Przy tej okazji ujawniła się jeszcze jedna jego pasja: harcerstwo, a także wychowanie, pedagogika. W roku 1935, już jako sędziwy mężczyzna, objął funkcję kapitana na okręcie szkoleniowym „Zawisza Czarny”, czego imponującym świadectwem jest żywo napisana książka Z harcerzami na «Zawiszy Czarnym». Wśród swoich wychowanków, podkomendnych i współpracowników cieszył się autorytetem i sympatią. Był kompetentnym,  znającym się na rzeczy dowódcą, wychowawcą wymagającym, ale sprawiedliwym, a w sytuacjach kryzysowych człowiekiem zawsze opanowanym. Żegludze morskiej poświęcił zresztą kilka książek zdradzających jak najbardziej literackie walory i ambicje autora. Należy do nich zaliczyć wydany w 1920 roku i wielokrotnie wznawiany w okresie dwudziestolecia międzywojennego tom Na morzach dalekich. Kartki z pamiętnika marynarza Polaka.

Ale nie tylko, bo przecież dużą poczytnością cieszyły się także publikacje: Na skrzydłach jachtów z 1933 oraz Wśród wichrów i fal z 1935 roku (ta ostatnia zilustrowana wyjątkowo pięknymi fotografiami).

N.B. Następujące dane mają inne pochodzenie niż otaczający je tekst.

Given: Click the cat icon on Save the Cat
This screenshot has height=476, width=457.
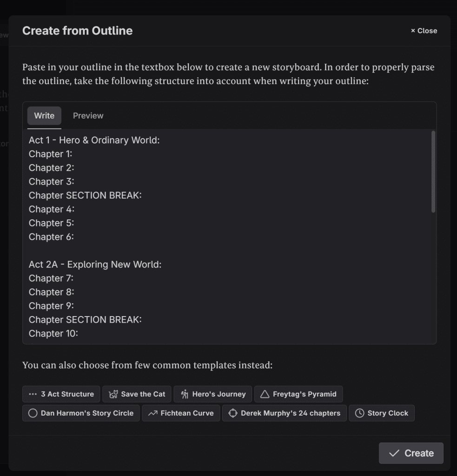Looking at the screenshot, I should coord(113,394).
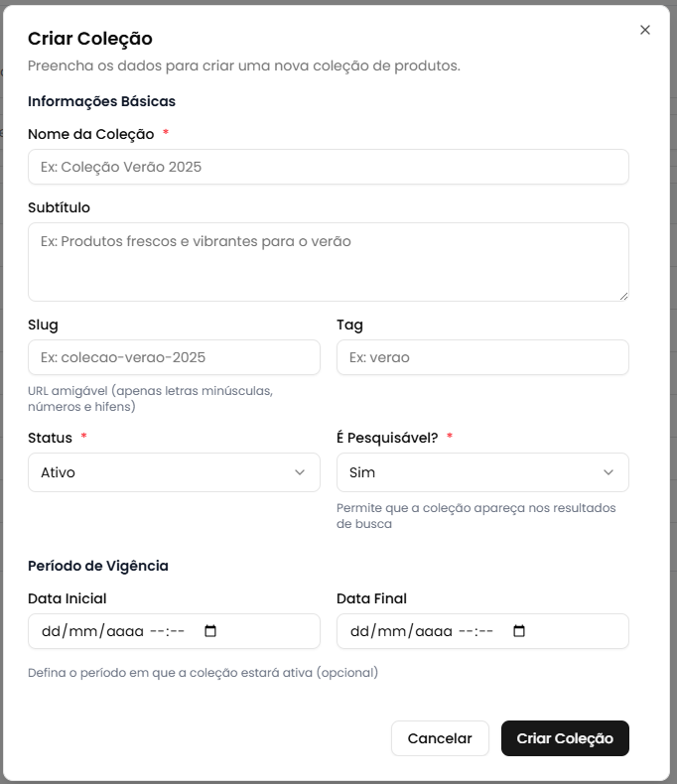Focus the Nome da Coleção field
677x784 pixels.
(x=328, y=167)
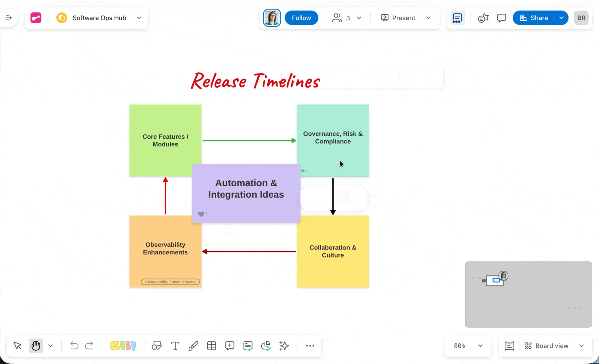Click the undo arrow
The width and height of the screenshot is (599, 364).
(74, 346)
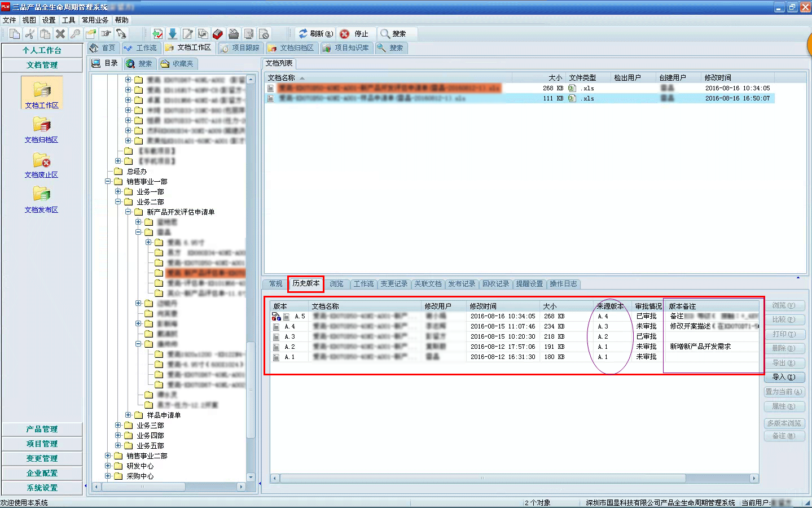Open 文档废止区 icon in left sidebar
The width and height of the screenshot is (812, 508).
[x=42, y=161]
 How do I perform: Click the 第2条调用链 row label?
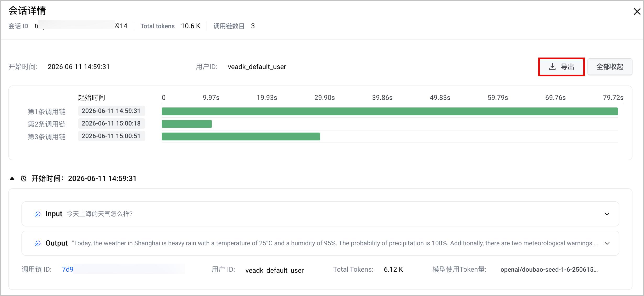47,124
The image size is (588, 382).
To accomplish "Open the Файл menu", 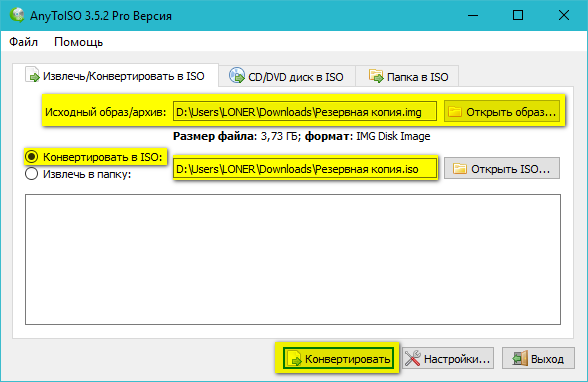I will (x=24, y=42).
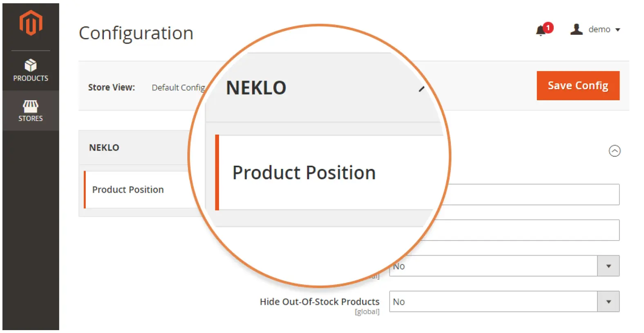The width and height of the screenshot is (644, 333).
Task: Open the dropdown above Hide Out-Of-Stock
Action: click(x=504, y=266)
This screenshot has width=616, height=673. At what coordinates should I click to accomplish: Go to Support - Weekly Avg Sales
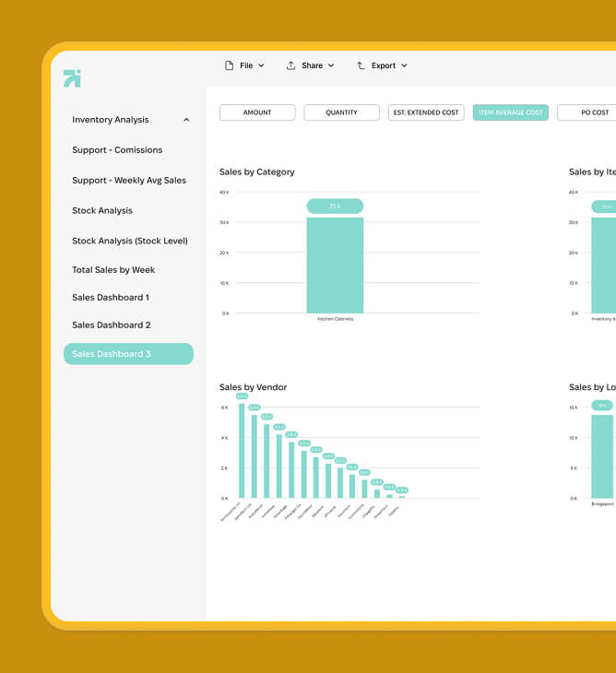pos(129,181)
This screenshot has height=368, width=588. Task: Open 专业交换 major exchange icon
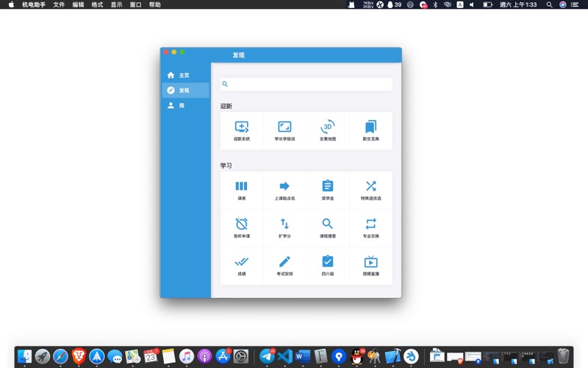[x=370, y=224]
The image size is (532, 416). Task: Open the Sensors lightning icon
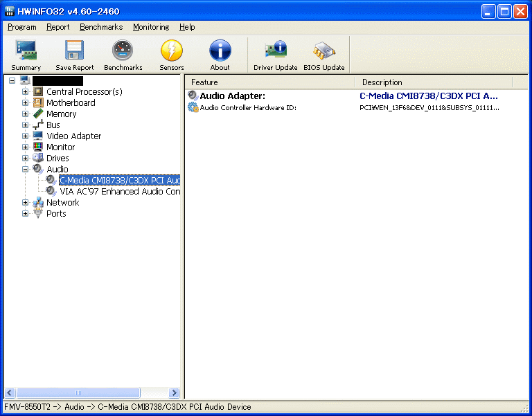(171, 51)
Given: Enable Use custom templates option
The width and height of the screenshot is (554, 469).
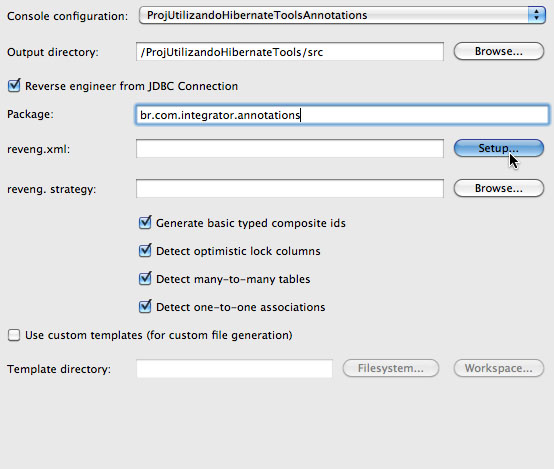Looking at the screenshot, I should pyautogui.click(x=14, y=335).
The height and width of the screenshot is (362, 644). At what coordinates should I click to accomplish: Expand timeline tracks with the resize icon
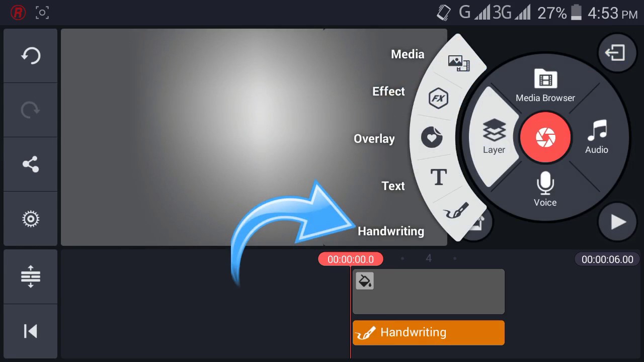coord(31,276)
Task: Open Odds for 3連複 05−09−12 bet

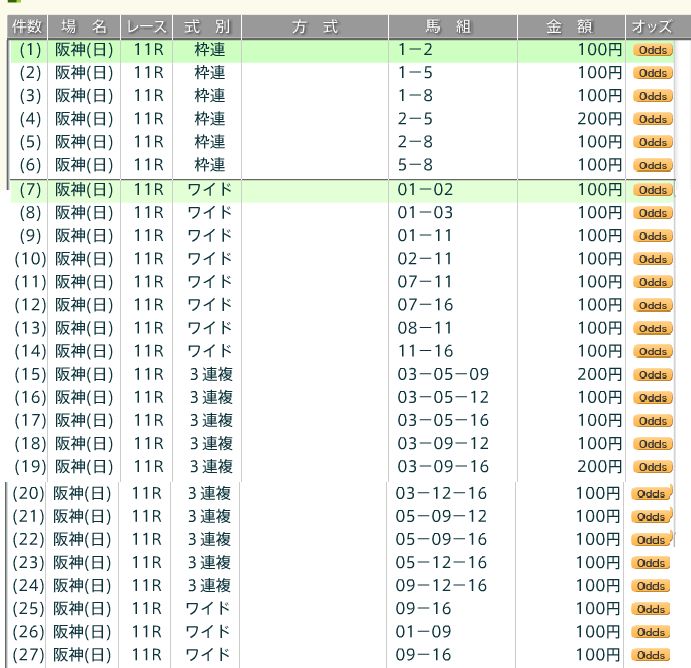Action: pyautogui.click(x=650, y=517)
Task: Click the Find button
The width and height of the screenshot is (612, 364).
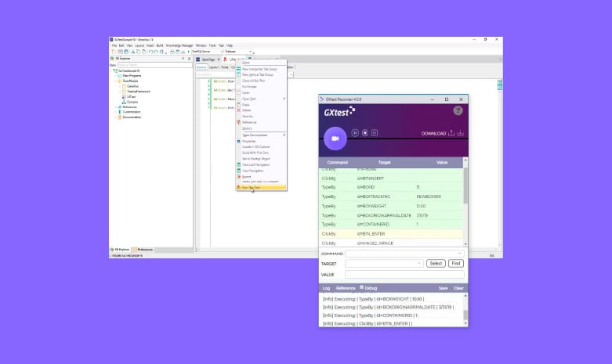Action: [456, 264]
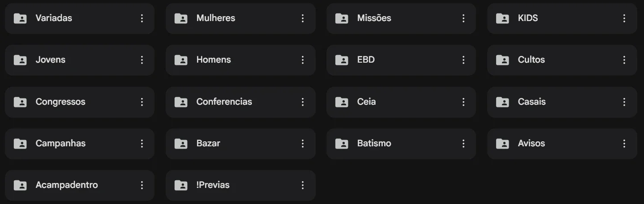This screenshot has width=644, height=204.
Task: Click the shared folder icon of EBD
Action: point(342,60)
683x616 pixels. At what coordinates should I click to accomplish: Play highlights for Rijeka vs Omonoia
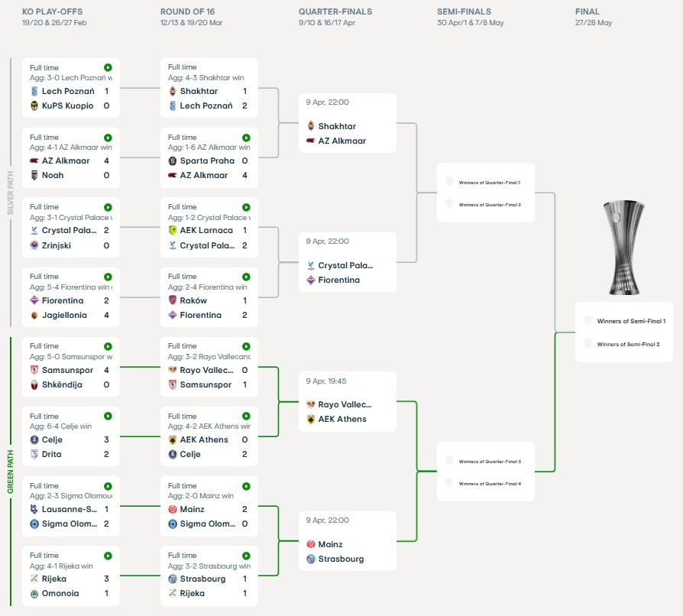click(x=108, y=555)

W chwili wybuchu II wojny światowej generał Zaruski miał 72 lata. Jako sanacyjny generał ukrywał się pod pseudonimem we Lwowie, został jednak zadenuncjowany i aresztowany przez NKWD, a potem osądzony i skazany na pięć lat zesłania. Zmarł w szpitalu więziennym w Chersoniu 8 kwietnia 1941 roku.

Pamięć o nim nie przemija. Czczony był i jest jak Polska długa i szeroka. W porcie w Gdyni stoi jego pomnik, jego imieniem nazwano szkoły m.in. w Gdańsku i w Zakopanem, w Łodzi i w Katowicach, jego imię nosi także Dom Turysty w Zakopanem. Każdy, kogo zafascynują  polskie góry lub polskie morze prędzej lub później pozna jego nazwisko, jego historię i jego legendę.